E adesso Napolitano sta scoprendo le carte

sabato 13 dicembre 2014


Il Presidente della Repubblica ha parlato, ieri l’altro, all’Accademia dei Lincei. Giorgio Napolitano, ormai al termine della sua esperienza istituzionale, ha deciso di lasciare un segno concreto del suo passaggio. Le parole pronunciate, pesate col bilancino del farmacista, hanno avuto un chiaro obiettivo: uscire dalla cronaca per entrare nella storia. Ambizione legittima.

D’altro canto, lui non è un uomo qualunque. La sua vicenda personale lo ha visto stazionare, negli ultimi settant’anni, ai vertici della vita politica italiana. Come dimenticarlo? E’ stato un coerente militante di una parte e pensiamo che continui ad esserlo fino in fondo. E’ bastato ascoltarlo per comprendere quanto l’analisi proposta pecchi di indulgenza verso se stesso, e verso quelli del suo campo, e sia assai meno assolutoria nei confronti degli oppositori. Il mondo che Napolitano disegna è un eden che non esiste.

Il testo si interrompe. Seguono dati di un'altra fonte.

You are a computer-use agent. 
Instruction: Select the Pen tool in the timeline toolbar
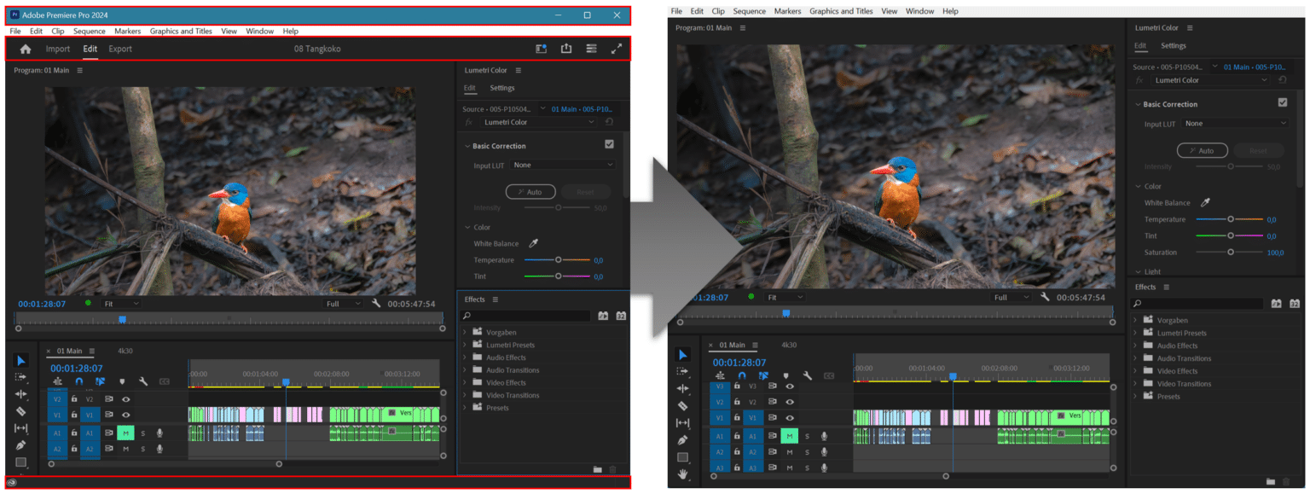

Ma la fragilità di questo paradiso che sarebbe l’Italia, incastonata in un paradiso più grande quanto l’odierna Europa, non può essere semplicisticamente spiegata con la denuncia dell’esistenza di una forza occulta, distruttiva, “antisistema”, che ne vorrebbe minare le fondamenta.

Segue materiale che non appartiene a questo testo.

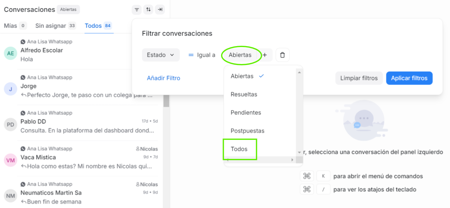Screen dimensions: 450x208
Task: Open the Estado attribute dropdown
Action: 161,55
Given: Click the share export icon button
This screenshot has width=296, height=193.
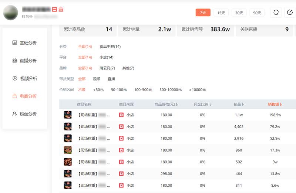Looking at the screenshot, I should [x=290, y=13].
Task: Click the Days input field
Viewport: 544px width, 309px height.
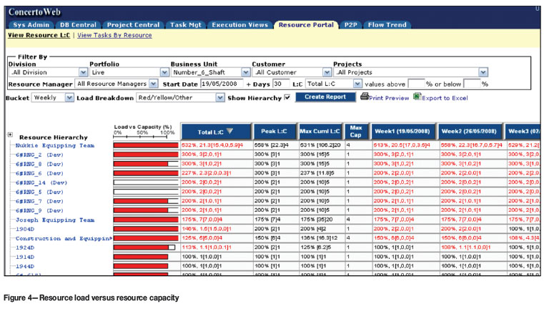Action: (x=280, y=84)
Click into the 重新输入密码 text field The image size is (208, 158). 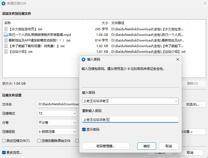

E’ giusta l’idea che la politica incarni una quota dei valori alti a cui una comunità deve aspirare per svilupparsi nella pace e nel benessere dei suoi appartenenti. Tuttavia non è accettabile che, di fronte alla crisi della rappresentanza, la ricetta che propone Napolitano sia quella di considerare la contestazione al sistema come “patologia dell’anti-politica”. E’ possibile che, in un dato momento storico, il popolo reagisca anche con irrazionali manifestazioni di rigetto all’inconcludenza di una democrazia parlamentare mostratasi incapace di aggredire le cause di un crescente malessere sociale ed economico. Vale per il contesto nazionale, quanto per quello europeo. Se tanta gente mostra di percepire la partecipazione italiana all’Unione europea come la vita ridotta a una gabbia mortale di chi è la colpa? Di quelli che manifestano disagio o di coloro che hanno contribuito a creare un mostro? E’ forse patologicamente eversivo denunciare che una parte del paese, per effetto di politiche comunitarie sbagliate, sia alla fame e non abbia più ragionevoli speranze di futuro?

Napolitano ha richiamato le parole sulla “ricerca dell’ideale” pronunciate da un ideologo della libertà qual è stato Isaiah Berlin. Tuttavia, Berlin ha anche scritto che: “Il significato di libertà è libertà dalle catene, dall’essere imprigionato o reso schiavo da parte di altri...Battersi per la libertà significa cercare di rimuovere degli ostacoli; lottare per la libertà personale è sforzarsi di porre un freno alle interferenze…da parte di persone i cui fini non sono i nostri. La libertà, in senso politico, confina con l’assenza di prepotenza o di dominazione.” Ora, circolano in Italia forze la cui strategia può non piacerci. E’ nostro diritto contrastarle, ma ciò non ci autorizza a bollarli come eversori. Se davvero si avesse voglia di scovare coloro che avversano i fondamenti della nostra libertà, dovremmo cercarli altrove, al di fuori dei confini nazionali. E se qualcuno dichiarasse di battersi per ridare dignità e prestigio al nostro paese, sarebbe forse utopia o ragionevole speranza? Si può credere in un’idea condivisa, purtuttavia, non si perde, come individui, il diritto a opporsi a leggi ingiuste quando palesemente danneggino il benessere e la sicurezza della comunità. Libertà di popolo è anche diritto alle soluzioni estreme se il potere politico inganna. Il principio vale in ugual misura quando si è in presenza di volti simpatici e burloni come quelli dei “banditori di smisurate speranze” a cui però lui per primo, da presidente della Repubblica, ha dato fiducia. Una fiducia che adesso si rimangia.

E’ singolare che proprio Napolitano, dopo che ha messo l’Italia nelle mani di quei”… giovani all’inizio della loro esperienza parlamentare e di governo, cui sono giunti spesso senza alcun ben determinato retroterra”, oggi sentenzi che ribellarsi sia un atto eversivo. Piuttosto che analisi dubbie e claudicanti non sarebbe meglio una sana autocritica? Magari sugellata da due parole che da sole, quelle sì, lo catapulterebbero nella Storia d’Italia: “ Chiedo scusa”.